Warrington Nicole M, Tilling Kate, Howe Laura D, Paternoster Lavinia, Pennell Craig E, Wu Yan Yan, Briollais Laurent
Stat Appl Genet Mol Biol. 2014 Oct;13(5):567-87. doi: 10.1515/sagmb-2013-0066.
Genome-wide association studies have been successful in uncovering novel genetic variants that are associated with disease status or cross-sectional phenotypic traits. Researchers are beginning to investigate how genes play a role in the development of a trait over time. Linear mixed effects models (LMM) are commonly used to model longitudinal data; however, it is unclear if the failure to meet the models distributional assumptions will affect the conclusions when conducting a genome-wide association study. In an extensive simulation study, we compare coverage probabilities, bias, type 1 error rates and statistical power when the error of the LMM is either heteroscedastic or has a non-Gaussian distribution. We conclude that the model is robust to misspecification if the same function of age is included in the fixed and random effects. However, type 1 error of the genetic effect over time is inflated, regardless of the model misspecification, if the polynomial function for age in the fixed and random effects differs. In situations where the model will not converge with a high order polynomial function in the random effects, a reduced function can be used but a robust standard error needs to be calculated to avoid inflation of the type 1 error. As an illustration, a LMM was applied to longitudinal body mass index (BMI) data over childhood in the ALSPAC cohort; the results emphasised the need for the robust standard error to ensure correct inference of associations of longitudinal BMI with chromosome 16 single nucleotide polymorphisms.
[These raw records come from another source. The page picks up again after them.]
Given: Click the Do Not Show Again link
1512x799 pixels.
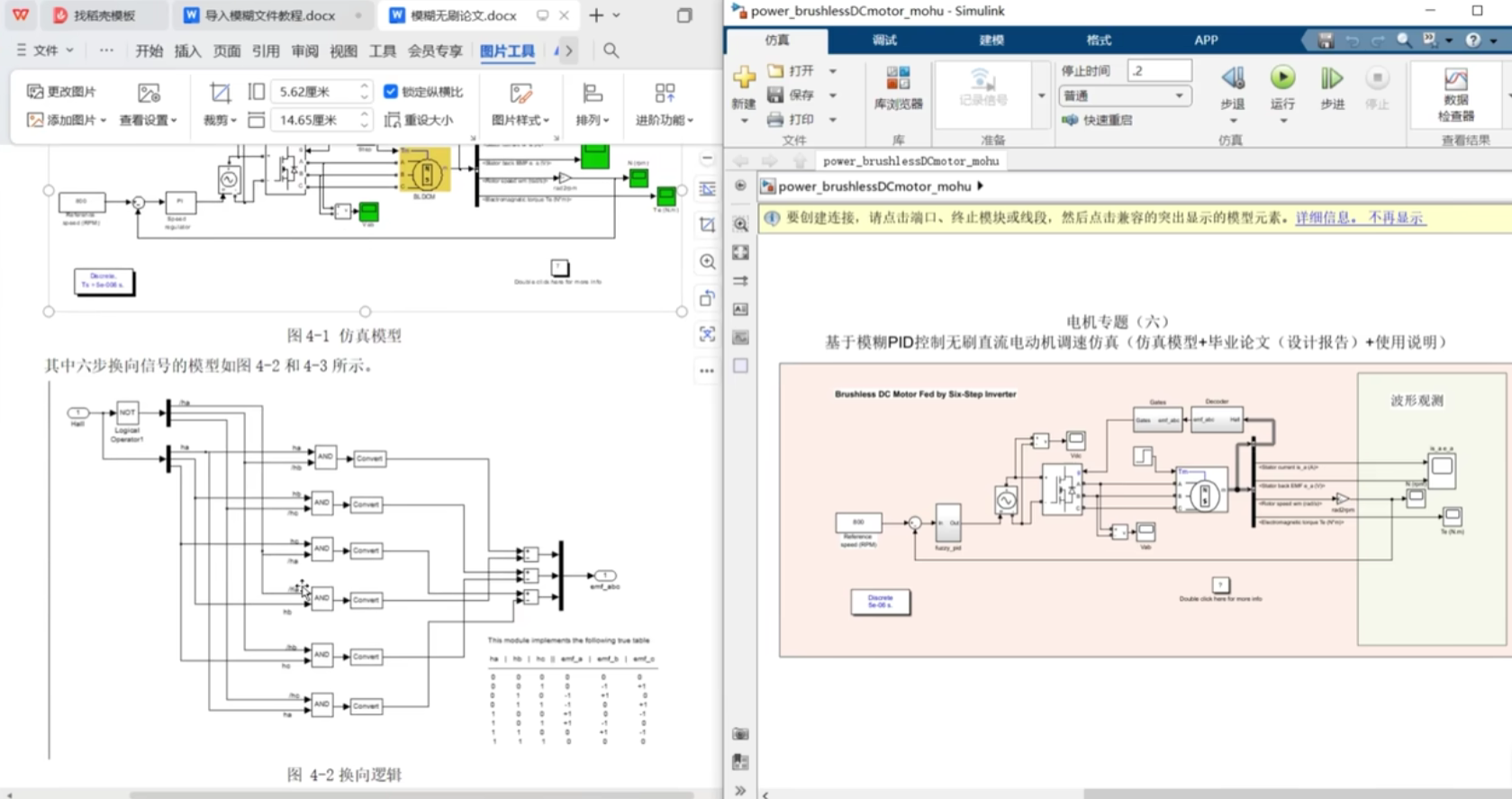Looking at the screenshot, I should click(1396, 218).
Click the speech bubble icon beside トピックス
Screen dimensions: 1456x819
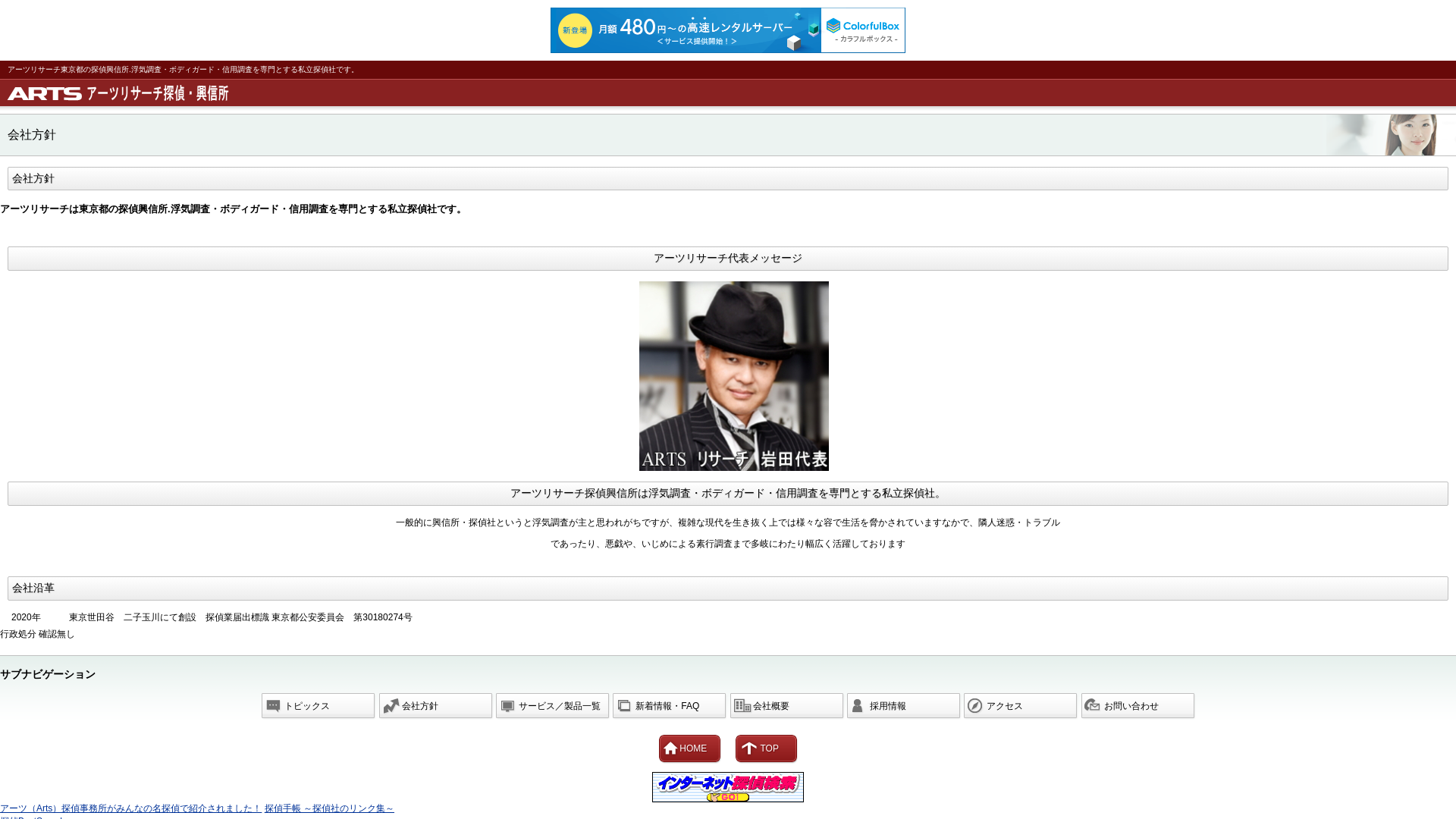tap(274, 706)
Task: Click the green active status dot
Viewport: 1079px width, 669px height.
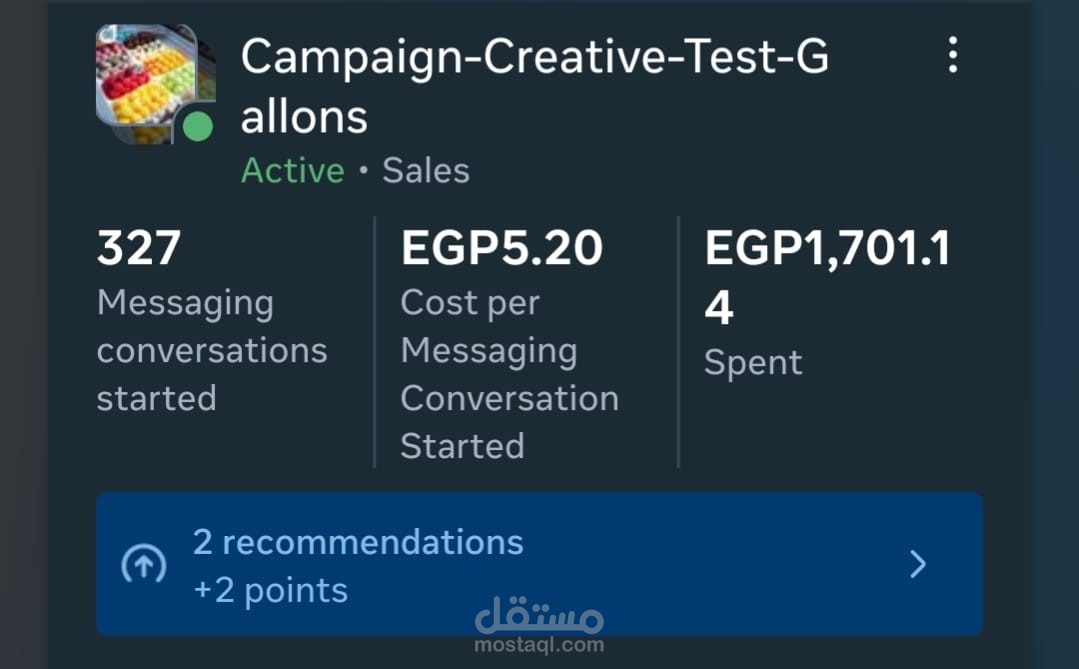Action: (197, 127)
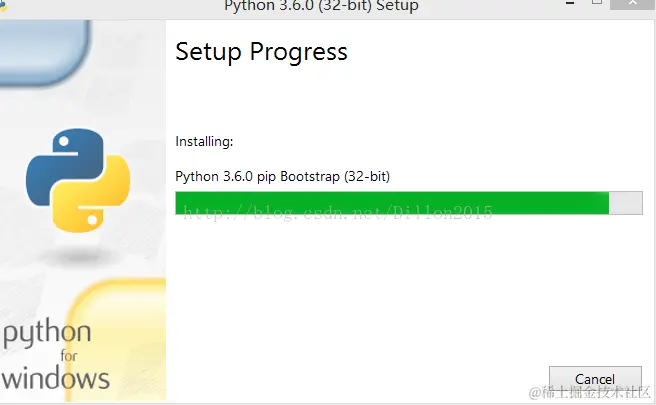Cancel the Python installation
This screenshot has width=656, height=405.
595,379
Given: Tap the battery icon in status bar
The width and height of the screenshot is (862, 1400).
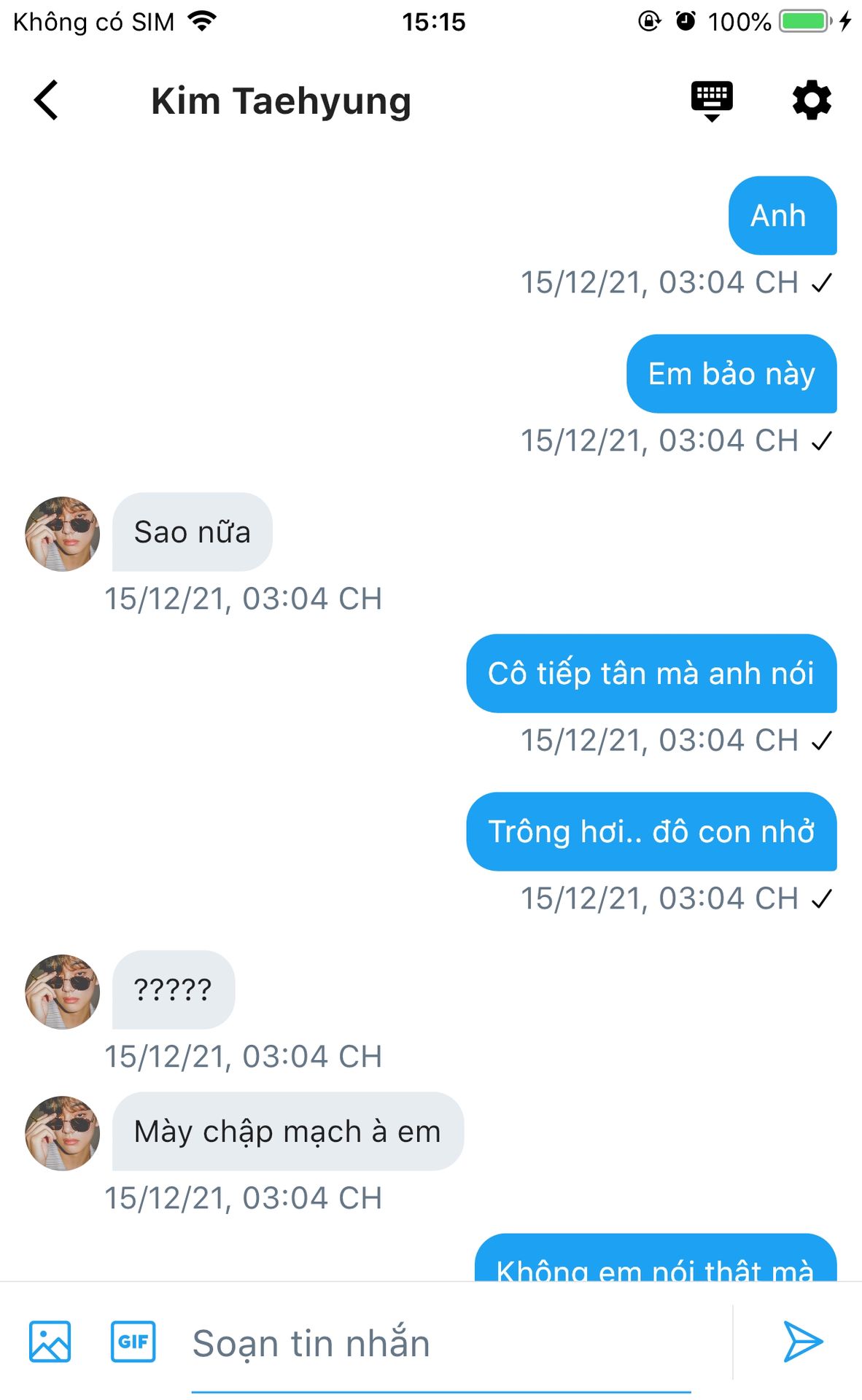Looking at the screenshot, I should point(805,21).
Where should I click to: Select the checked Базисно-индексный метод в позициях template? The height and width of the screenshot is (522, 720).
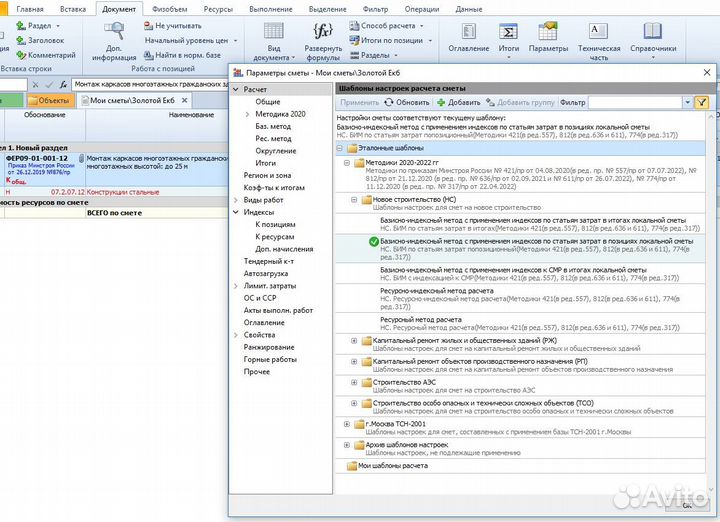[x=536, y=241]
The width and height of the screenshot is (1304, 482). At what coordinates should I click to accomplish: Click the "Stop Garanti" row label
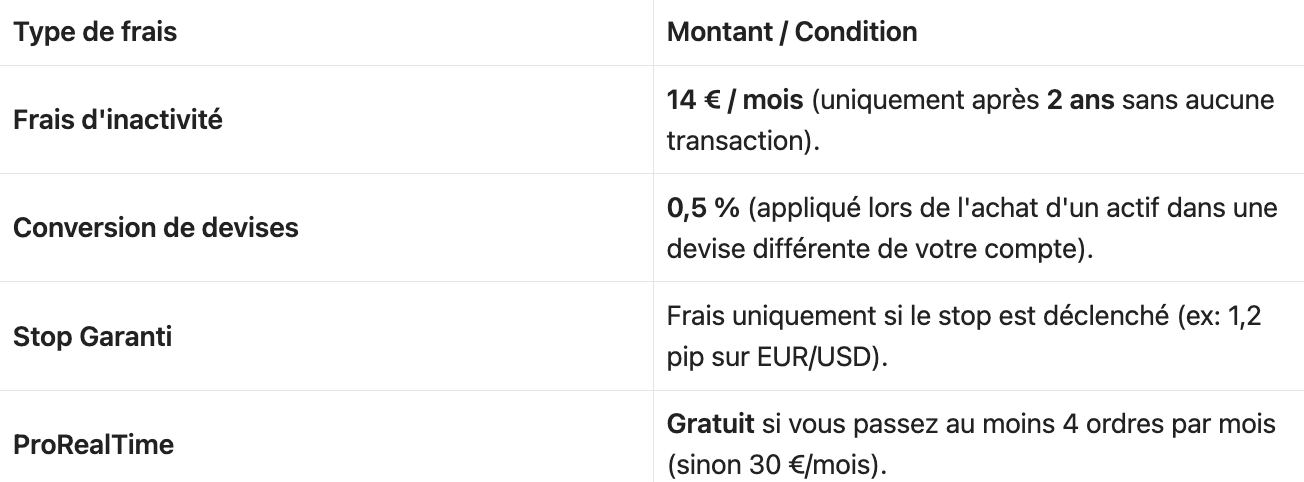92,337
全基因组关联研究已成功发现与疾病状态或横断面表型特征相关的新基因变异。研究人员开始研究基因如何随时间在性状发育中发挥作用。线性混合效应模型(LMM)常用于对纵向数据进行建模;然而,在进行全基因组关联研究时,未能满足模型分布假设是否会影响结论尚不清楚。在一项广泛的模拟研究中,我们比较了LMM的误差为异方差或具有非高斯分布时的覆盖概率、偏差、I型错误率和统计功效。我们得出结论,如果固定效应和随机效应中包含相同的年龄函数,则该模型对错误设定具有鲁棒性。然而,如果固定效应和随机效应中年龄的多项式函数不同,无论模型错误设定如何,随时间推移的遗传效应的I型错误都会膨胀。在随机效应中使用高阶多项式函数时模型无法收敛的情况下,可以使用简化函数,但需要计算稳健标准误以避免I型错误膨胀。作为一个例证,将LMM应用于ALSPAC队列中儿童期的纵向体重指数(BMI)数据;结果强调了稳健标准误对于确保正确推断纵向BMI与16号染色体单核苷酸多态性之间关联的必要性。